La petite histoire qui se cache derrière les billets turcs est le reflet de la grande Histoire de Turquie. Depuis 2009, ce sont des visages de personnalités s'étant distinguées dans plusieurs domaines qui y figurent. Ne vous êtes-vous jamais demandé qui ils étaient ? Ce qu'ils avaient bien pu faire pour mériter leur place sur un billet de banque ? Voici toutes les réponses à vos questions...
Quand la nouvelle livre turque (Yeni Türk Lirası - YTL) était encore en vigueur, les billets de banque étaient ornés de grands symboles ou monuments turcs comme le mausolée d'Atatürk à Ankara sur les billets de 5 YTL, les cheminées de fée en Cappadoce sur les 50 YTL ou encore le Palais d'Ishak Pacha à Doğubayazıt sur les billets de 100 YTL. En remontant encore plus loin, la Tour de Léandre était représentée sur les billets de 10 de 1966 à 1981. Mais depuis 15 ans, les paysages turcs se sont fait détrôner par de grands noms. Qui sont ces pionniers qui, chacun à leur manière, ont marqué l'histoire de la Turquie?
Un billet, une symbolique?
Sur les billets de 200 TL, le visage de Yunus Emre, père de la poésie turque, ne vous aura pas échappé. Yunus Emre, poète soufi, a vécu à l'époque des Seldjoukides. À l'origine de la poésie turque, il a fortement contribué au perfectionnement de la langue turque. Aujourd'hui, peu nombreux sont les Turcs qui ignorent son nom. Sa poésie, à la portée intemporelle, aborde de grands thèmes tels que la vie, la mort, l'humain, la morale. L'amour et Dieu, duo indissociable dans les poèmes de Yunus Emre, restent toutefois les sujets fondamentaux de ses écrits, inspirés du Coran et de Mahomet. D'ailleurs, sur le billet à son effigie, on peut lire la mention "Sevelim Sevilelim" qui signifie "aimons, soyons aimés". Il est également accompagné d'un monument funéraire à son honneur, d'une rose et d'une colombe, symboles de paix et de fraternité.
Le visage de Buhurizade Mustafa Efendi, surnommé Itri, figure sur les billets de 100TL. Musicien, poète, compositeur et chanteur du 17e siècle, il est considéré comme le père de la musique classique turque. Mais qu'on ne s'y méprenne pas, la musique classique turque n'a rien de comparable avec du Wagner ou du Beethoven. Il vous suffira d'écouter Neva Kâr d'Itri pour vous en apercevoir.

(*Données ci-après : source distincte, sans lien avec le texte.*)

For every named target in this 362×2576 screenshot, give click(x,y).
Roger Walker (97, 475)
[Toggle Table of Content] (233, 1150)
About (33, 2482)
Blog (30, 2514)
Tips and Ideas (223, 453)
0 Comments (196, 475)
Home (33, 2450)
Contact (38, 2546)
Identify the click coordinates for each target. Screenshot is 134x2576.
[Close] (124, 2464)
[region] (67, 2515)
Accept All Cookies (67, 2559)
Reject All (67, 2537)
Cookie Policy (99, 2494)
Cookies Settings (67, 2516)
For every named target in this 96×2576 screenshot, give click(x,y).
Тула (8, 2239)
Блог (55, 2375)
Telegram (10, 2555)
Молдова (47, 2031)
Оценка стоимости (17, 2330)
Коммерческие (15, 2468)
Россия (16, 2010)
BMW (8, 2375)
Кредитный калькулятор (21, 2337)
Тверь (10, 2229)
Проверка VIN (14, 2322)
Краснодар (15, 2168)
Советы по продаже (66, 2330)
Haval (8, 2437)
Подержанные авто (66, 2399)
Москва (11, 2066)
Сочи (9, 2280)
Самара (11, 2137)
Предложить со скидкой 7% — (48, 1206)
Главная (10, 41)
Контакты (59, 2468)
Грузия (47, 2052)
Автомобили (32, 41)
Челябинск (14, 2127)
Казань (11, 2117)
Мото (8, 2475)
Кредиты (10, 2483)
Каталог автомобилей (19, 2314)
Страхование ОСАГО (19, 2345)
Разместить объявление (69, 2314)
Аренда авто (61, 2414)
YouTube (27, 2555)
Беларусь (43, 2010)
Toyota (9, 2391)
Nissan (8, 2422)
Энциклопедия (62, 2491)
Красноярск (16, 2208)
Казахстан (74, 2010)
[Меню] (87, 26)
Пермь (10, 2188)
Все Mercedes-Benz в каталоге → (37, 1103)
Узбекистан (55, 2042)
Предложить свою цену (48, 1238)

Fatma Aliye, sur les billets de 50TL, est considérée comme la première femme écrivaine du pays et dans le monde islamique du 19e siècle. Son premier écrit est une traduction du français vers le turc de la nouvelle de George Ohnet, Volonté. D'abord cachée derrière le voile de l'anonymat, elle publie sa première nouvelle Muhâdarât en 1892. C'est également dans ses nouvelles que, pour la première fois dans l'histoire de la littérature turque, des personnages féminins prennent des allures réalistes.
Et si l’on parlait des premières écrivaines féministes de Turquie ?
Les autorités, en choisissant Fatma Aliye pour le seul billet représentant une femme, s'étaient en 2009 attiré les foudres de nombreux historiens et hommes de lettres. Ils reprochaient alors à Fatma Aliye d'être en opposition avec les réformes d'Atatürk puisqu'elle avait développé ses idées féministes dans le contexte de la charia.
Derrière le petit billet vert de 20 livres turques, on découvre le portrait de l'architecte Mimar Kemaleddin, considéré comme le pionner de l'architecture moderne turque. Il compte à son palmarès de nombreux lycées, écoles et mosquées en Turquie. C'est d'ailleurs à Kemaleddin qu'Istanbul doit le bâtiment historique Vakıf Han d'Eminönü.
Le Premier Mouvement Architectural National, résurrection du monument ottoman
Le billet de 10TL fait honneur au professeur Cahit Arf, l'un des mathématiciens les plus renommés de Turquie.
Enfin, sur le billet de 5TL, on peut voir le visage du docteur en philosophie de l'université d'Harvard, Aydın Sayılı, mort en 1993. Il avait été l'un des premiers étudiants à partir faire ses études à l'étranger après la fondation de la République.
Et Atatürk alors ?
Le visage de Mustafa Kemal Atatürk avait été retiré des billets de banque à sa mort, en 1938, et remplacé par de nouveaux billets à l'effigie du président Ismet Inönü. Mais très vite, dans les années 1950, le père de la République a retrouvé sa place initiale, au recto des billets de banque. Si les billets ont changé d'apparence en 2009, le visage d'Atatürk, lui, est resté inchangé.